VMware CEO Pat Gelsinger: Bitcoin Is ‘Bad For Humanity’

August 26, 2019, 8:16 PM UTC

Expect Pat Gelsinger, the CEO of business software giant VMware, to speak out more often about technology’s harmful effects on society.

Tech companies must pay more attention to ethical issues and ensure that their products don’t damage society, he argues.

“You can’t have company business models that are fundamentally prying on people’s personal data and the only way for them to deliver financial returns is to become more invasive of humanity,” Gelsinger told Fortune.

Gelsinger’s comments come as VMware hosts its annual conference in San Francisco, starting Monday. His warnings are quickly becoming more common from tech leaders, many of whom had previously spent years praising the fruits of innovation.

IBM CEO Ginni Rometty and Salesforce’s co-CEOs Marc Benioff and Keith Block, for example, are increasingly calling out the data privacy practices of big tech companies like Google and Facebook.

Gelsinger believes that tech companies need to take more responsibility for the impact that their products and business models have on society. Doing so could help rehabilitate the technology industry’s reputation, which has declined in recent years amid a series of controversies.

These days, companies like VMware, which is part of the Dell Technologies family of enterprise firms, are trying to distance themselves from the heat. Gelsinger fears being subject to future regulations that are actually designed to rein in ad-driven tech companies.

Although not singled out for data privacy violations, VMware must comply with Europe’s tough GDPR privacy law, for example. 

“The customers of my products need to be GDPR compliant,” Gelsinger said. “And while some may say I may not be a company that is monetizing personal data, both the customers of my customers are.”

His point is that if tech companies don’t stop their bad behavior, “then the social-political framework will manage them in.” This could result in over regulation, something he fears will stifle innovation.
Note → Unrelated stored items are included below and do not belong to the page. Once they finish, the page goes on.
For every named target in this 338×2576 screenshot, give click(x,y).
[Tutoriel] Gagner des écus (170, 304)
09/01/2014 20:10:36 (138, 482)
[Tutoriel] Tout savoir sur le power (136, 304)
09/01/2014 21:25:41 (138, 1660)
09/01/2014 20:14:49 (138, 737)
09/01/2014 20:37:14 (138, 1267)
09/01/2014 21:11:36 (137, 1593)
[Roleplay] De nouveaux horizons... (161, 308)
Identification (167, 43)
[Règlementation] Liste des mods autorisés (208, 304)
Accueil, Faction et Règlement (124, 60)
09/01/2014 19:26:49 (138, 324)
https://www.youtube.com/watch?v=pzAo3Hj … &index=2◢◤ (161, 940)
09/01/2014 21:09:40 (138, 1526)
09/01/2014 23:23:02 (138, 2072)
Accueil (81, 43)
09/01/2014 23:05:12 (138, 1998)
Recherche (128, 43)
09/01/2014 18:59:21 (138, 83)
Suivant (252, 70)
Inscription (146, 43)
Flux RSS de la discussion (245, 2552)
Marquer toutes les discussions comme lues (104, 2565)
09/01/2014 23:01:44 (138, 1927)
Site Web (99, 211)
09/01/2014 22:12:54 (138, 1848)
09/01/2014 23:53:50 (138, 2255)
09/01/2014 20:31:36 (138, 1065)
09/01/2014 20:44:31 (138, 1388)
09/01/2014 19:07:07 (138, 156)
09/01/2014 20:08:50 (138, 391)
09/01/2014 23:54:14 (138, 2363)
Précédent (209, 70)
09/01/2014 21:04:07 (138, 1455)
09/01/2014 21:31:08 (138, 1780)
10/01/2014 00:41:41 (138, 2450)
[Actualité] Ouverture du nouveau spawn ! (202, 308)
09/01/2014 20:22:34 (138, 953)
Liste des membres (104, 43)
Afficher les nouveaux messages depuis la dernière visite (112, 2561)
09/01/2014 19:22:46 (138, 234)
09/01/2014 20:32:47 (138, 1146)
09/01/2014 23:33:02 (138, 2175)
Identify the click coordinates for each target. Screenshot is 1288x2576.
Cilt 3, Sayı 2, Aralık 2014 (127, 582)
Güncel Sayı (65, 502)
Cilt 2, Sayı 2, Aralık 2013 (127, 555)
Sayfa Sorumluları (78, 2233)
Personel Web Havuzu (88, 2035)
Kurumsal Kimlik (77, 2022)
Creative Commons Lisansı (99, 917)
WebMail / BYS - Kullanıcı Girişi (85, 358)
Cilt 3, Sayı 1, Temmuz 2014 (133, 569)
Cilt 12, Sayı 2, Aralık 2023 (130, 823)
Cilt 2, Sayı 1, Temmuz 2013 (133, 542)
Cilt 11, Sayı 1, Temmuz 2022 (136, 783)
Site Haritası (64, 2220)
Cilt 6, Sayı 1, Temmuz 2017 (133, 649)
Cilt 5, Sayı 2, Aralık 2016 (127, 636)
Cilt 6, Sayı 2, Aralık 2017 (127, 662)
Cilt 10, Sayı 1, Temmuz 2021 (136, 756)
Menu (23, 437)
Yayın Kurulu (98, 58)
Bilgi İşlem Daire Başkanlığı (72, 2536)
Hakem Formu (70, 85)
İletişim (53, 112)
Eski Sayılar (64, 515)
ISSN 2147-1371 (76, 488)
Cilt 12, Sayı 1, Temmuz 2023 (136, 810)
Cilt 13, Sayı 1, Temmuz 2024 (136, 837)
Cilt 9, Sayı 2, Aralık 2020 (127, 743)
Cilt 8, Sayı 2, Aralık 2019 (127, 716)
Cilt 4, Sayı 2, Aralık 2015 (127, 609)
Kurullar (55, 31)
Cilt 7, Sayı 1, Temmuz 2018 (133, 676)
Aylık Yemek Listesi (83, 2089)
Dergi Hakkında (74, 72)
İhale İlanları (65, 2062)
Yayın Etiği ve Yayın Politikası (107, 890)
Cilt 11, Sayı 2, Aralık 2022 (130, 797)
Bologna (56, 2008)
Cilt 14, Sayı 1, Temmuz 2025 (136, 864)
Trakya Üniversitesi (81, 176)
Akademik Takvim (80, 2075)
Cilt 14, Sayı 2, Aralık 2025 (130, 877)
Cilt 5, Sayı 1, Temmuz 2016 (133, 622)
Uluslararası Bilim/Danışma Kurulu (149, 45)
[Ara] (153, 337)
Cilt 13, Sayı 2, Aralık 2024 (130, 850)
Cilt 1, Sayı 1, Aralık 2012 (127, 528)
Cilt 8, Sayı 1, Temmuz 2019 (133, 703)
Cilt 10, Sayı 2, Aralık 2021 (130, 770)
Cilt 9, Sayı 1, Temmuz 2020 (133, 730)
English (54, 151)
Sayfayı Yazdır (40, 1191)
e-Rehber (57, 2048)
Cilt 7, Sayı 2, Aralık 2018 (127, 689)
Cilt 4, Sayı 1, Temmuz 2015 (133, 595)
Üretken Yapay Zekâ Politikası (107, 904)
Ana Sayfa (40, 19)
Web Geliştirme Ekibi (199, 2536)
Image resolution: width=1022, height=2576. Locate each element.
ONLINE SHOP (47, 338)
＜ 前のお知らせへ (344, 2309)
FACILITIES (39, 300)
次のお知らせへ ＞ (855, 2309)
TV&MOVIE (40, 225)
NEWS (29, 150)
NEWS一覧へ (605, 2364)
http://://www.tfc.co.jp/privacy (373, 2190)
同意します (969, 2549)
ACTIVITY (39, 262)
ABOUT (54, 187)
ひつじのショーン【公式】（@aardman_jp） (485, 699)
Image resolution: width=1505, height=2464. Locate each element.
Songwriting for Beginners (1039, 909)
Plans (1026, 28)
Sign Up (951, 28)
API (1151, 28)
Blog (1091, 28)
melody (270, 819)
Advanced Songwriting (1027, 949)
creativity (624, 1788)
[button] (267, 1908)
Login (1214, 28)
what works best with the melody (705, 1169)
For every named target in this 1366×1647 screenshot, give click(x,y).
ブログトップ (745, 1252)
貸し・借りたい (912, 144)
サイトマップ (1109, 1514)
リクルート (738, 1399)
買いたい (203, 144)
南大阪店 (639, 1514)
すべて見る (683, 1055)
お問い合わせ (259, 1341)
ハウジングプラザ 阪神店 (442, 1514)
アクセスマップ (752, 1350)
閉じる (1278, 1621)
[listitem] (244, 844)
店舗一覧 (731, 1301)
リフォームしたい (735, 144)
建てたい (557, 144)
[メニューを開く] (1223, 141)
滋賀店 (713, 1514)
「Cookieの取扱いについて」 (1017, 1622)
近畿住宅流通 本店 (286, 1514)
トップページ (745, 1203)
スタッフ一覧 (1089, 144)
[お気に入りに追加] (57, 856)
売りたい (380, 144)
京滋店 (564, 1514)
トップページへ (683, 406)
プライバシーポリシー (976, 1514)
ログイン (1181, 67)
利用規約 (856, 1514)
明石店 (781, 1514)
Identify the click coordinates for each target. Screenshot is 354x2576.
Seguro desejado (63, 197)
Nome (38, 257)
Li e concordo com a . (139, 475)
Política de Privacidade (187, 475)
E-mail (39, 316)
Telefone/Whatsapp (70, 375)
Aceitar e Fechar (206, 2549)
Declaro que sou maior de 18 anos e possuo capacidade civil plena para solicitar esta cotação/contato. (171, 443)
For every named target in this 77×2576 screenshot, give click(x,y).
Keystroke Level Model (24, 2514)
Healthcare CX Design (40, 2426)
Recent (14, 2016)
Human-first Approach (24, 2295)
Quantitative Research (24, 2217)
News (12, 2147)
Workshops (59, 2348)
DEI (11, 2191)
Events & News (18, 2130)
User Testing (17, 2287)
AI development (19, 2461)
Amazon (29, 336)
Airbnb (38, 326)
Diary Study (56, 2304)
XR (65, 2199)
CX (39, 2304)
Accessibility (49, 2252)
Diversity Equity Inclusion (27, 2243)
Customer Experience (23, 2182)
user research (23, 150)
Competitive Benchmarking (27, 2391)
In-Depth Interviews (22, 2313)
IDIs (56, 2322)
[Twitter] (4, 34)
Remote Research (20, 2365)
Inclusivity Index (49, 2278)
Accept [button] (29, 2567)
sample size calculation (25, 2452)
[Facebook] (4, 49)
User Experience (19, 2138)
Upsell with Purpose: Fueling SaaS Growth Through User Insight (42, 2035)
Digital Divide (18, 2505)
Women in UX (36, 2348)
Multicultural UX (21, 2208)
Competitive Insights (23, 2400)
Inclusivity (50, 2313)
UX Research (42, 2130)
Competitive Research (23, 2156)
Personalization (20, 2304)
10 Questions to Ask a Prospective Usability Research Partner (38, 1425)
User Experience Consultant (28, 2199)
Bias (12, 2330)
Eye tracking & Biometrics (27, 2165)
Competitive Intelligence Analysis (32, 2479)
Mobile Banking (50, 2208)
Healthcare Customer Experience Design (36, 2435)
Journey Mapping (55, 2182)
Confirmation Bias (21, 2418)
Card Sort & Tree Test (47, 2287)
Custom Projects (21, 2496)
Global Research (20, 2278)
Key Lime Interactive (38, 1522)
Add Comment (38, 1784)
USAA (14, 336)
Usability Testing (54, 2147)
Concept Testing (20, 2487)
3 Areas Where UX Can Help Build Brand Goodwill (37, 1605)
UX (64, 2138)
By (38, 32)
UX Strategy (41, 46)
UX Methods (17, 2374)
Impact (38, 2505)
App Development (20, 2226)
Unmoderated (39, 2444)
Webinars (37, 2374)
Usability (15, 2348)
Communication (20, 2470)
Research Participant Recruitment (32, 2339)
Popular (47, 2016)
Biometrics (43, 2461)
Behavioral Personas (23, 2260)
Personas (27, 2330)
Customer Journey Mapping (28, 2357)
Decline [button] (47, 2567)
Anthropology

Among Gelsinger’s biggest complaints about the tech industry involves the Bitcoin cryptocurrency. The blockchain technology that powers Bitcoin is an example of a “neutral” technology while Bitcoin digital currency is an example of how blockchain can be misused, he said.

Bitcoin, Gelsinger said, is contributing to the climate crisis because of the immense electrical energy required for mining it using computers, servers, and cooling machines.

“It takes the energy of a home, half-a-home a day, to do a single entry into a Bitcoin ledger,” Gelsinger said. “It’s climate intolerant, it is so extreme, it is bad design.”

He also says that people primarily use Bitcoin for illicit activities, and that overall, it is “bad for humanity.”

Gelsinger’s comments are sure to provoke backlash from the Bitcoin community, who view Bitcoin as a possible global currency that’s akin to a digital gold. But he said that he’s ready for it.

“Of course, because to me the dialogue is exactly what we need,” Gelsinger said. “We don’t get to be absent from the policy and social debates—we have to be an active participant in them in shaping technology to be good.”